Assignment: Give the listing again exactly, omitting its images.
════════
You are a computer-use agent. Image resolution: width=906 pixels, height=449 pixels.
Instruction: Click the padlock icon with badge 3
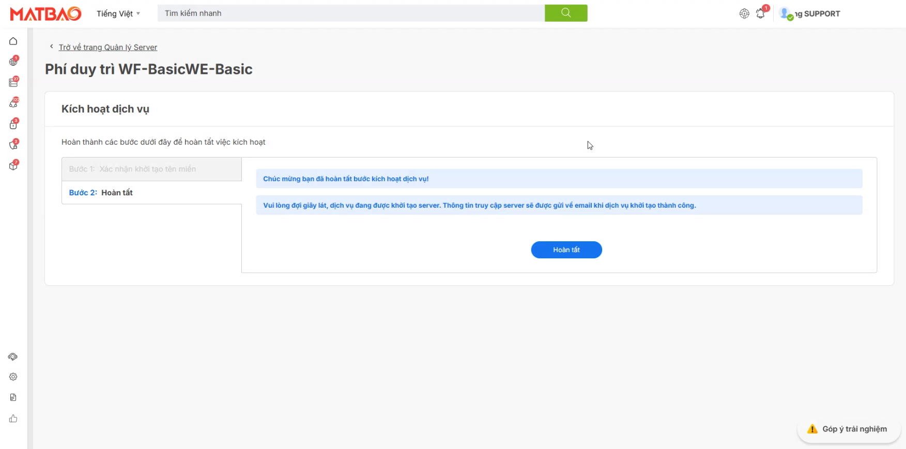pyautogui.click(x=13, y=125)
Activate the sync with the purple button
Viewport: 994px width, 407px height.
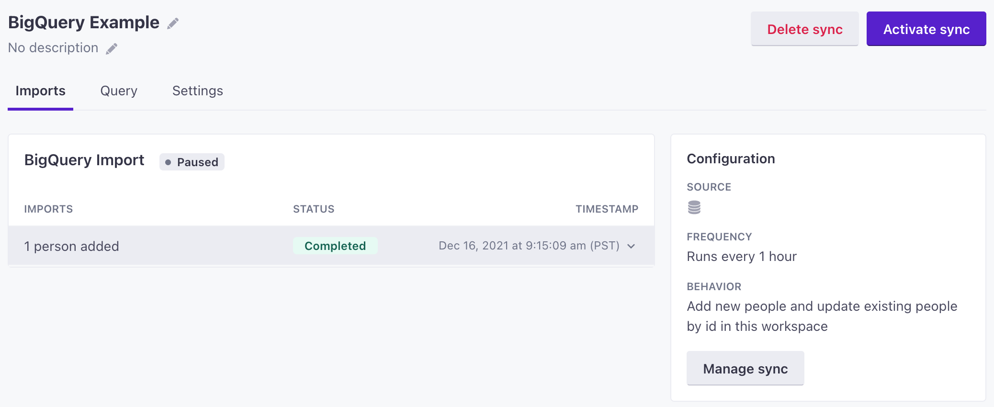(926, 29)
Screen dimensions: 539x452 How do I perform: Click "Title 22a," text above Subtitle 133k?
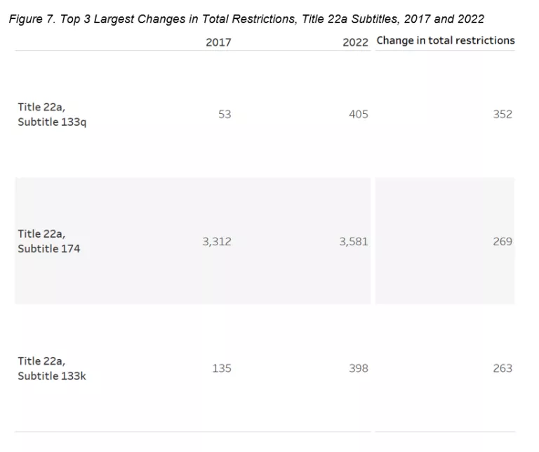[x=41, y=361]
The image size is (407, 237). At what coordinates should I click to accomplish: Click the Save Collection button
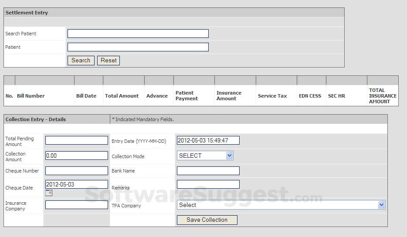pyautogui.click(x=207, y=220)
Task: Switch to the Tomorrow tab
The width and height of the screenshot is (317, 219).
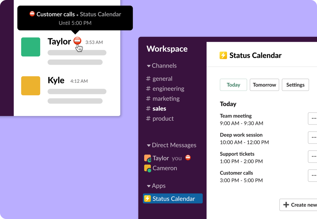Action: coord(264,85)
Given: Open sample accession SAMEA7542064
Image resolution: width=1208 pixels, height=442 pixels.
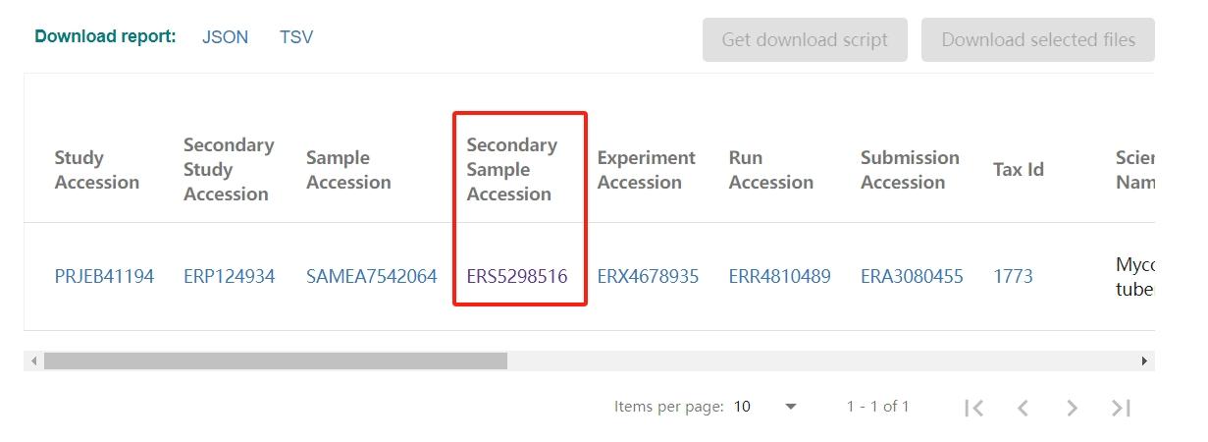Looking at the screenshot, I should pos(371,276).
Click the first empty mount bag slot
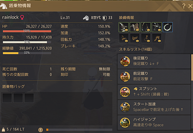This screenshot has height=133, width=193. [7, 98]
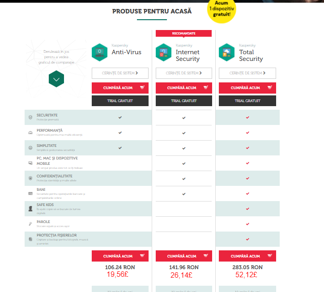
Task: Click the Safe Kids child icon
Action: click(x=30, y=209)
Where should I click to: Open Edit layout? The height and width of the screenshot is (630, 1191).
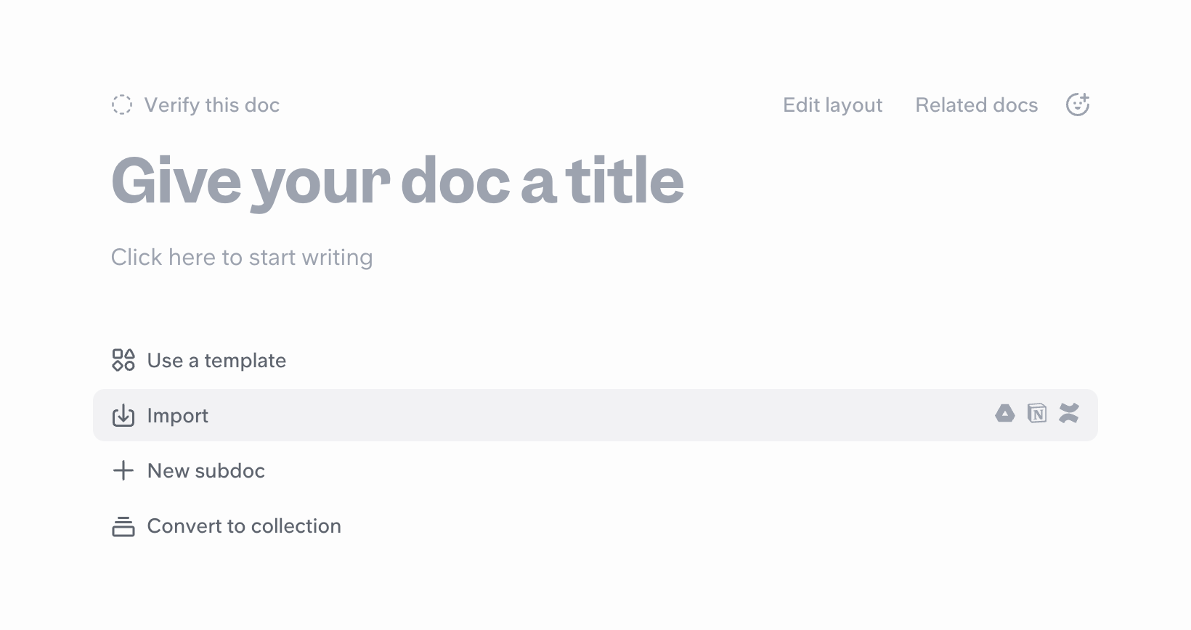pos(832,105)
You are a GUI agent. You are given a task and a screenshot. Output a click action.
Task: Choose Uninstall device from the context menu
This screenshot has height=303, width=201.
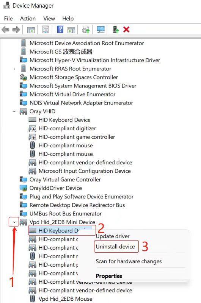point(115,247)
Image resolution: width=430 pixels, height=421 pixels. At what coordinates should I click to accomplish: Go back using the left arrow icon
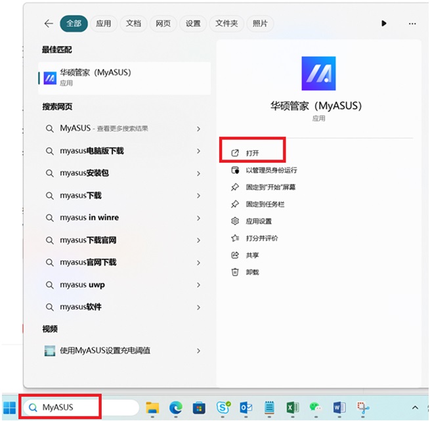coord(48,24)
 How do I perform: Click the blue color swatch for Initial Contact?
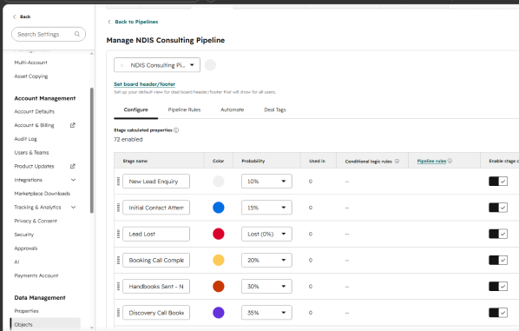pyautogui.click(x=219, y=208)
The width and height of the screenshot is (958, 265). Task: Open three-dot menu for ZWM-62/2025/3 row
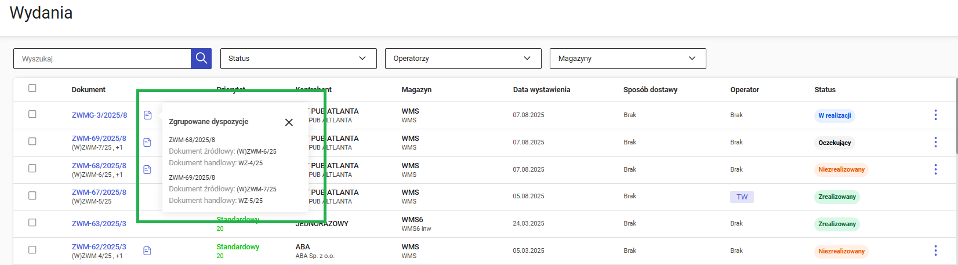coord(935,251)
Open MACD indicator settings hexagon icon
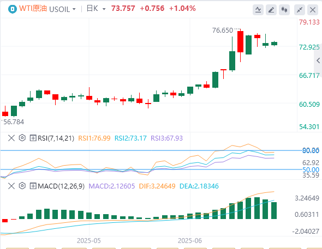 pos(22,186)
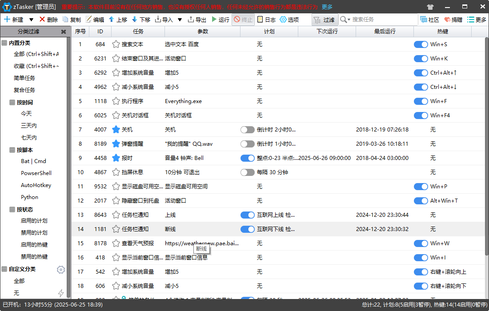Turn off the 报时 task schedule toggle
Screen dimensions: 489x311
(x=248, y=158)
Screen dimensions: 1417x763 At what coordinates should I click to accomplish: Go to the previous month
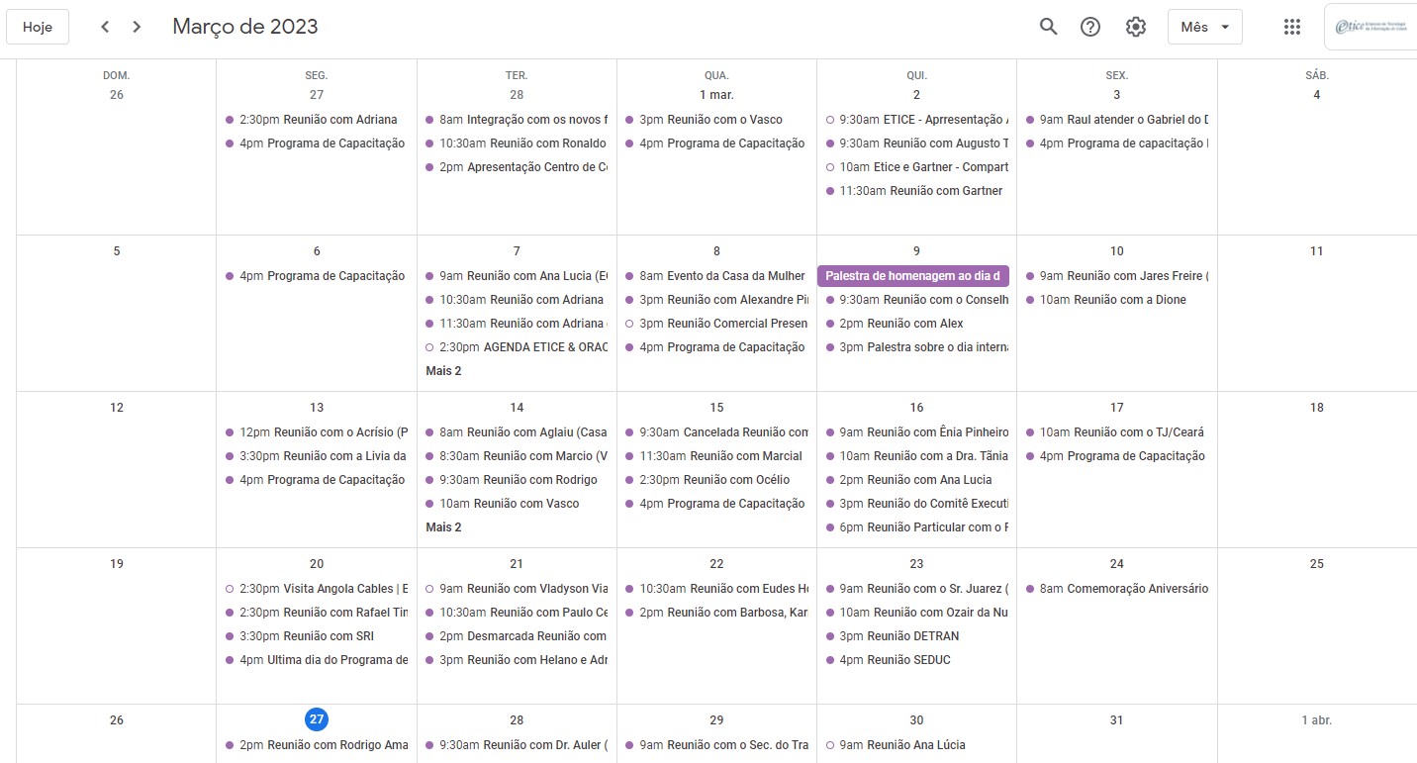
════════
Answer for this exercise:
You are a computer-use agent. Image resolution: width=906 pixels, height=449 pixels.
Instruction: Click the padlock icon with badge 3
pyautogui.click(x=13, y=125)
Activate the sync with the purple button
Viewport: 994px width, 407px height.
(926, 29)
Screen dimensions: 539x452 How do I perform: Click "Title 22a," text above Subtitle 133k?
[x=41, y=361]
The image size is (407, 237). At what coordinates should I click to accomplish: Click the Save Collection button
pyautogui.click(x=207, y=220)
Task: Switch to the Tomorrow tab
The width and height of the screenshot is (317, 219).
Action: coord(264,85)
Given: Open sample accession SAMEA7542064
Image resolution: width=1208 pixels, height=442 pixels.
Looking at the screenshot, I should pos(371,276).
Click the first empty mount bag slot
This screenshot has height=133, width=193. [7, 98]
Task: Click the Safe Kids child icon
Action: click(x=30, y=209)
Where should I click to: Open Edit layout? The height and width of the screenshot is (630, 1191).
pos(832,105)
You are a GUI agent. You are given a task and a screenshot. Output a click action.
Task: Choose Uninstall device from the context menu
This screenshot has height=303, width=201.
point(115,247)
Image resolution: width=430 pixels, height=421 pixels. At what coordinates should I click to accomplish: Go back using the left arrow icon
coord(48,24)
 How do I perform: Click the blue color swatch for Initial Contact?
pyautogui.click(x=219, y=208)
The width and height of the screenshot is (958, 265). Task: Open three-dot menu for ZWM-62/2025/3 row
coord(935,251)
Open MACD indicator settings hexagon icon
 pos(22,186)
Turn off the 报时 task schedule toggle
Screen dimensions: 489x311
(x=248, y=158)
Screen dimensions: 1417x763 At what coordinates should I click to accomplish: Go to the previous month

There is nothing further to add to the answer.